Task requirements: Please collect every line below that contains the word "weekly", and copy each one in full.

Records from a dataset
----------
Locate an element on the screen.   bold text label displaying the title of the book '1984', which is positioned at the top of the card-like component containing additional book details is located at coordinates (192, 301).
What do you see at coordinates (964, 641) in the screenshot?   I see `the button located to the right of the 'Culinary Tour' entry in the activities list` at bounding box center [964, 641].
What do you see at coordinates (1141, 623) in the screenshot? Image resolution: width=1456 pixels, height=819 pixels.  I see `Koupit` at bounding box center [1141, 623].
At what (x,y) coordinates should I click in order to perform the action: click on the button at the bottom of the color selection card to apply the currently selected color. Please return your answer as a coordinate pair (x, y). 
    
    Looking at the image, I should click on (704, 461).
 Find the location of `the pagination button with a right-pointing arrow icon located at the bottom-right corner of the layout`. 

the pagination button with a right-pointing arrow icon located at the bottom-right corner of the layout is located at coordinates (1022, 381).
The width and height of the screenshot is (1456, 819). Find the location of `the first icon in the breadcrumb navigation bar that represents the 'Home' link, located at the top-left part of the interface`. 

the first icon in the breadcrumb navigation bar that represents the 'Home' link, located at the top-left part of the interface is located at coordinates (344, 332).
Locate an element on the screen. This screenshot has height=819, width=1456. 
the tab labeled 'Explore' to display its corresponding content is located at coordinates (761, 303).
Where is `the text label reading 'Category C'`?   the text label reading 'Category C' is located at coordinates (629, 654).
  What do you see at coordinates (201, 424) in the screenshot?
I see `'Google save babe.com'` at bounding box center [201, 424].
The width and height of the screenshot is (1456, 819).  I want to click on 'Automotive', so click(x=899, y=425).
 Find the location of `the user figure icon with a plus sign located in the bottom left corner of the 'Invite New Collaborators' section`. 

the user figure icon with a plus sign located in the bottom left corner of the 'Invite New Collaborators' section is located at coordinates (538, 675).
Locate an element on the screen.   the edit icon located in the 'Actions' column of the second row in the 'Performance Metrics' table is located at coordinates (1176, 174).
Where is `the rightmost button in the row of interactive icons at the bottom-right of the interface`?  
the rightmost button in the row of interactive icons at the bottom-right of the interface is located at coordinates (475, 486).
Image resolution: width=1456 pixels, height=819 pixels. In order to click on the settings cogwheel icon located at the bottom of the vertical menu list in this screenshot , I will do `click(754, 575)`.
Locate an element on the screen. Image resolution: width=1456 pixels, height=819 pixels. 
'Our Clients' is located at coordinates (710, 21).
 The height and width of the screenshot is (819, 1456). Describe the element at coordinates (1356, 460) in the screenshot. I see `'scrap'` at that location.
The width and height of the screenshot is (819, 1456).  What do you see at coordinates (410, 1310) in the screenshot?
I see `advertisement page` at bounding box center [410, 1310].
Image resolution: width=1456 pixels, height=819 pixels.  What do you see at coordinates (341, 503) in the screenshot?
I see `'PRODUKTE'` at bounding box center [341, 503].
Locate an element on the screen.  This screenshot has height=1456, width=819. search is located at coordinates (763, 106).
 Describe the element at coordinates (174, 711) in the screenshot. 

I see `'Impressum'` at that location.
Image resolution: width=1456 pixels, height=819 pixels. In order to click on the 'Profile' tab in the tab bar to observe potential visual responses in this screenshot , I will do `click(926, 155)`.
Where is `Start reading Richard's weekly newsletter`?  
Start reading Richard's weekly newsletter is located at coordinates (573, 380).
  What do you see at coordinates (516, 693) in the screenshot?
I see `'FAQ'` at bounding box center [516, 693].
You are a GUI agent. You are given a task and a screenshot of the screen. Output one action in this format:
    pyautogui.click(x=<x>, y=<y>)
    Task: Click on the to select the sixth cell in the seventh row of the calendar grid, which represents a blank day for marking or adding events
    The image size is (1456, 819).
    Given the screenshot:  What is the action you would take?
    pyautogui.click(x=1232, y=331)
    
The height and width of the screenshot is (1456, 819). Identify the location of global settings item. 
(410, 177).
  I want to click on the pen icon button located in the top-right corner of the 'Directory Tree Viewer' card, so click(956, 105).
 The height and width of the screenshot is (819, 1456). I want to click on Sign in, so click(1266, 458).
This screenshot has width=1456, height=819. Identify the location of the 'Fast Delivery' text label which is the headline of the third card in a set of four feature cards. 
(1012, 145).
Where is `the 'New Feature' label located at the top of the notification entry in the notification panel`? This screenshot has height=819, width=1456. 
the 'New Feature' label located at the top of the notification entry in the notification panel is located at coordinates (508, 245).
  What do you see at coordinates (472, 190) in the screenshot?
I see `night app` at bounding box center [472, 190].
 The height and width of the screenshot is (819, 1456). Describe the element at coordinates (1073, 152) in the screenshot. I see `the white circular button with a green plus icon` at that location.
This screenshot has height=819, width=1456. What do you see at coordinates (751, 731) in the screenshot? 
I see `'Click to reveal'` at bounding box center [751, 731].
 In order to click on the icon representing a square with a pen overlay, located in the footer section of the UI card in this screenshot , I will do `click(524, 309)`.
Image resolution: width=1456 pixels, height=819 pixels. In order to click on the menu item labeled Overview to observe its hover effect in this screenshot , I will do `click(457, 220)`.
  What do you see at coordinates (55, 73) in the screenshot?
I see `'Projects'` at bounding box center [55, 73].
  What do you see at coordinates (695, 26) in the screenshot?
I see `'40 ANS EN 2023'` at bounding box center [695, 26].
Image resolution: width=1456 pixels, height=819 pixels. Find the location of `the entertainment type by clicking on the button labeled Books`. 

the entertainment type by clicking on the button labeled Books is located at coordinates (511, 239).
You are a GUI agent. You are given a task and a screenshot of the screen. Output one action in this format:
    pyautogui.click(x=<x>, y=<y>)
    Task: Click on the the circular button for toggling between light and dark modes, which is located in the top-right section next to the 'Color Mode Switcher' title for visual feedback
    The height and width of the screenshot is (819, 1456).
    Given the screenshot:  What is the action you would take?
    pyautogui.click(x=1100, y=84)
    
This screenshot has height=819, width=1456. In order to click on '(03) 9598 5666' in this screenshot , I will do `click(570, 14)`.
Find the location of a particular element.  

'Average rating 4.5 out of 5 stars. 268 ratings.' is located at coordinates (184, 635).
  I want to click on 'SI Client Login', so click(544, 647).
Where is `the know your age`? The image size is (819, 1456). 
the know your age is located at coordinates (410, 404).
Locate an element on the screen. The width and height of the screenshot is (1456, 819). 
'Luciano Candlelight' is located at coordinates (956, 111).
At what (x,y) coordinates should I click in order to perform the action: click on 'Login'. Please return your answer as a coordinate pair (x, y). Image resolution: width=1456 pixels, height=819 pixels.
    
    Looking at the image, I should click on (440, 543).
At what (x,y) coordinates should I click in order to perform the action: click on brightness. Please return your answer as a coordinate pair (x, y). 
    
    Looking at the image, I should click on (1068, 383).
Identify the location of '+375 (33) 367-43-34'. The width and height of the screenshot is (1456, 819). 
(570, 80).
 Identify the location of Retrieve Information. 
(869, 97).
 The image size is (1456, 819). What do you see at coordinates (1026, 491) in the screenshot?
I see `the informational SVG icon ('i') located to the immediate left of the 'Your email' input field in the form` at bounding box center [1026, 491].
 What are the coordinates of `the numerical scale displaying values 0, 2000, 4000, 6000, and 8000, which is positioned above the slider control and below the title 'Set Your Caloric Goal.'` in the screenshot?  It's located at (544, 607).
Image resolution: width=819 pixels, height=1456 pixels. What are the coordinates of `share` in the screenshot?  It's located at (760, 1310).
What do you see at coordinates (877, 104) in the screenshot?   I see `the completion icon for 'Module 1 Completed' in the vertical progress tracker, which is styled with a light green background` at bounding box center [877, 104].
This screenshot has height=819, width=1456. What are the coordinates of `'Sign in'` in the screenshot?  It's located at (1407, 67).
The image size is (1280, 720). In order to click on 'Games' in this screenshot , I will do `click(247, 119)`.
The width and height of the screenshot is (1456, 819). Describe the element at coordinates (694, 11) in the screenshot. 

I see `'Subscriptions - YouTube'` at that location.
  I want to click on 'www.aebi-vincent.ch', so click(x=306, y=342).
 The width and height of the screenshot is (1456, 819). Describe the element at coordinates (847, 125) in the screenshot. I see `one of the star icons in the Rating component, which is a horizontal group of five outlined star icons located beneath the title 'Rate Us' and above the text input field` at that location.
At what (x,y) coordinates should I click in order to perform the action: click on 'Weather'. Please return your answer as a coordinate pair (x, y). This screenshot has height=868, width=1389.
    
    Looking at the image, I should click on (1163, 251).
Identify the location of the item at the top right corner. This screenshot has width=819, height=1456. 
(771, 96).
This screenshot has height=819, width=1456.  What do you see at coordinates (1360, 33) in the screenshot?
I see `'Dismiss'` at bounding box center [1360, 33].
----------
Reply to the task:
Where is `Start reading Richard's weekly newsletter`?  
Start reading Richard's weekly newsletter is located at coordinates (573, 380).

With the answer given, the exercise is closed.